Quoted passage:
+ + + +

New sales to mainland Europe, China and the Caribbean have raised the spirits of bosses at a multiple award-winning supplier of fish to the Queen.
Last year, John Ross Jr (Aberdeen) chief executive Christopher Leigh was upset about recruitment challenges – lambasting the UK Government over its new immigration policy.
And in January this year sales director Victoria Leigh-Pearson – whose family has run the Granite City smokehouse since 1987 – railed out over Brexit. She accused Westminster of “gross incompetence” in its handling of the transition towards the UK quitting the European Union.
In the last few weeks, we’ve seen the fruits of our labour in relation to our business development work.”
Christopher Leigh, chief executive, John Ross Jr (Aberdeen)
John Ross Jr recently filed accounts at Companies House for the year to June 20 2020, showing sales slid by more than 11% to £13.5 million after Covid-19 impacted its revenue stream. But pre-tax profits rose slightly, to £1.29m
The company said trading was also affected in the second half by Brexit, which “initially had a major impact from a logistics viewpoint”.

+ + + +

Dataset entries:
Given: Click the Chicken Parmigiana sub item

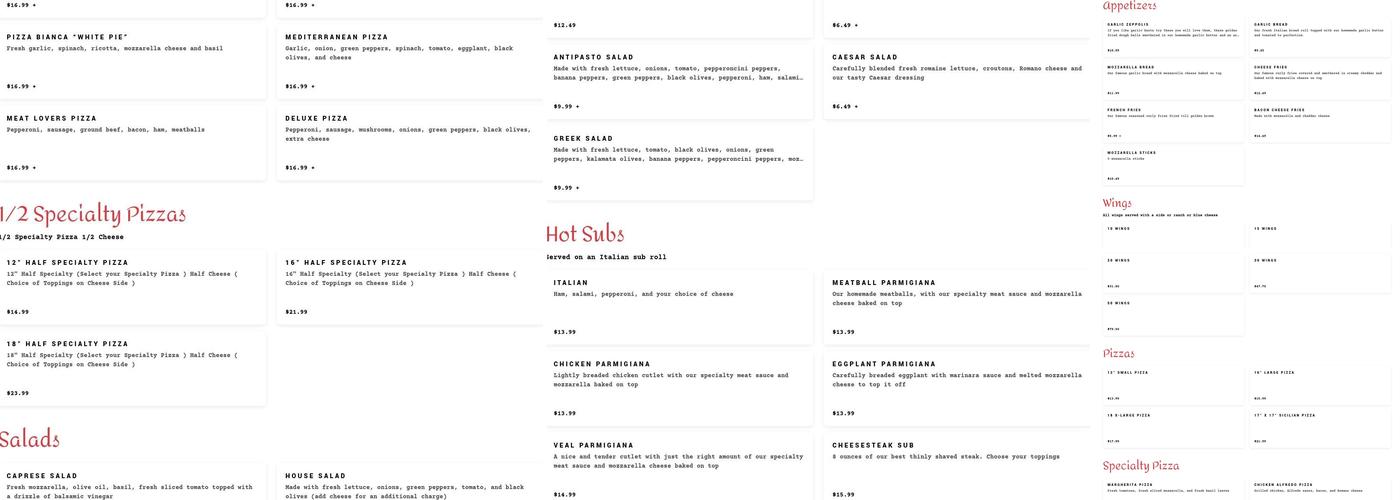Looking at the screenshot, I should 679,387.
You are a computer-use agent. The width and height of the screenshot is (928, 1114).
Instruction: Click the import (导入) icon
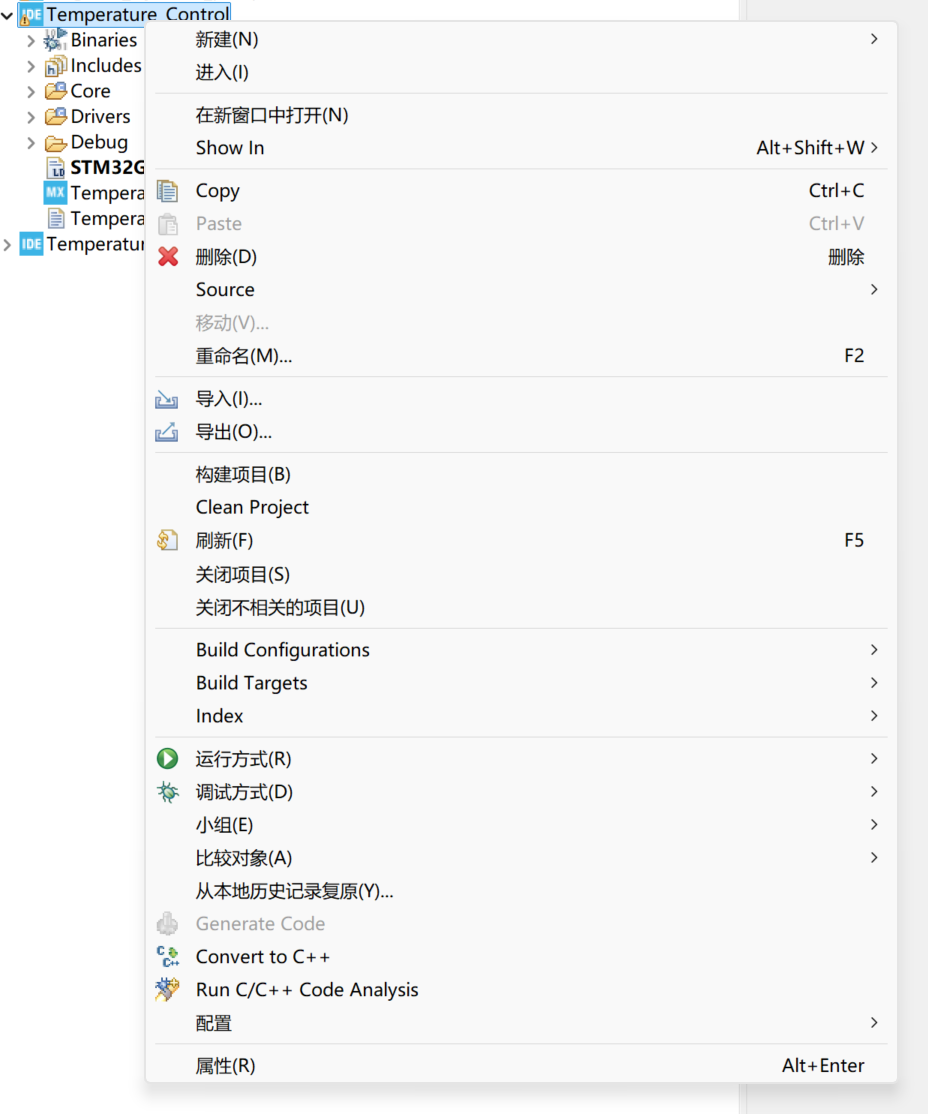(x=166, y=398)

+ + + +

Task instructions: Transcribe the smokehouse article in full, word for word. Work from the smokehouse article alone, not the listing.

Answer to the problem:
New sales to mainland Europe, China and the Caribbean have raised the spirits of bosses at a multiple award-winning supplier of fish to the Queen.
Last year, John Ross Jr (Aberdeen) chief executive Christopher Leigh was upset about recruitment challenges – lambasting the UK Government over its new immigration policy.
And in January this year sales director Victoria Leigh-Pearson – whose family has run the Granite City smokehouse since 1987 – railed out over Brexit. She accused Westminster of “gross incompetence” in its handling of the transition towards the UK quitting the European Union.
In the last few weeks, we’ve seen the fruits of our labour in relation to our business development work.”
Christopher Leigh, chief executive, John Ross Jr (Aberdeen)
John Ross Jr recently filed accounts at Companies House for the year to June 20 2020, showing sales slid by more than 11% to £13.5 million after Covid-19 impacted its revenue stream. But pre-tax profits rose slightly, to £1.29m
The company said trading was also affected in the second half by Brexit, which “initially had a major impact from a logistics viewpoint”.